Wednesday, November 5, 2008

Punnet Squares

Hello Everyone!

I know I've been away for a little while but I wanted to say thank you for all the get well emails and cards--you are all absolutely wonderful!!!

As we hit the holiday season and get ready to enter into a new year it's important that as businesswomen we continue to look forward to see what trends we need to get on board with and some that we need to jump off of before they hit the wall.

Abby Wilkerson with redpepper sent me a letter that I wanted to share with everyone. I think it's a wonderful way to remind us about not getting stuck in a rut and to continue to embrace and look for new improvements for our businesses and jobs.


Punnet Squares

I was in the sixth grade when we first began studying Punnet squares in science class. For those who have mercifully blocked out all memories of science class, Punnet squares are diagrams used by geneticists to determine the likelihood of an offspring having a particular gene by comparing the alleles of the two parents.

I never quite got the hang of Punnet squares. They seem deceptively simple, until you try to draw conclusions and ratios for acquiring green eyes (math is my other downfall – combining it with science was brutal). Luckily, Punnet squares were a very small portion of the test, so I never bothered really learning it. They reappeared almost every year after that, but again were a small portion of the test that I could make up for in the other sections. It took the fear of college biology before I sat down and figured them out.

Like me, organizations tend to believe that science is an option. It’s not. If you run ineffective ads, it doesn’t matter how you spin them – they don’t work.
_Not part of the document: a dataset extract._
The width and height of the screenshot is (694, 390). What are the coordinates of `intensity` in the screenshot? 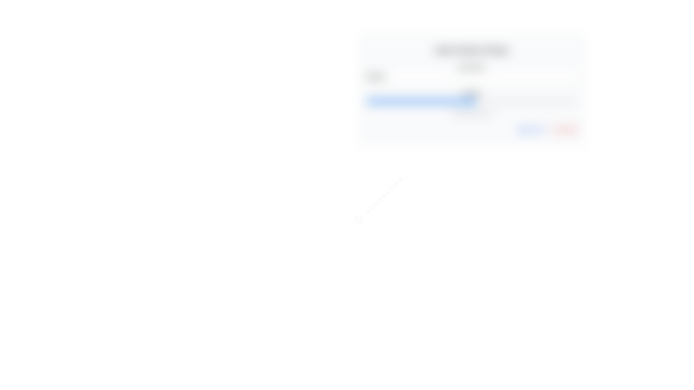 It's located at (433, 102).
If your industry is changing because of a technological breakthrough, it doesn’t matter whether or not you believe in the breakthrough – it’s still there.

Kodak spent years ignoring the invention of the digital camera. The company ended up laying off 1/5 of its workforce, presumably because they believed that the digital camera wouldn’t catch on. I knew someone who refused to learn how to properly use a computer – she’d already learned to use a fax machine right before it went the way of the dodo bird. Why learn another skill that she was sure would be debunk?

Denying reality (and Punnet squares) rarely leads to a positive outcome.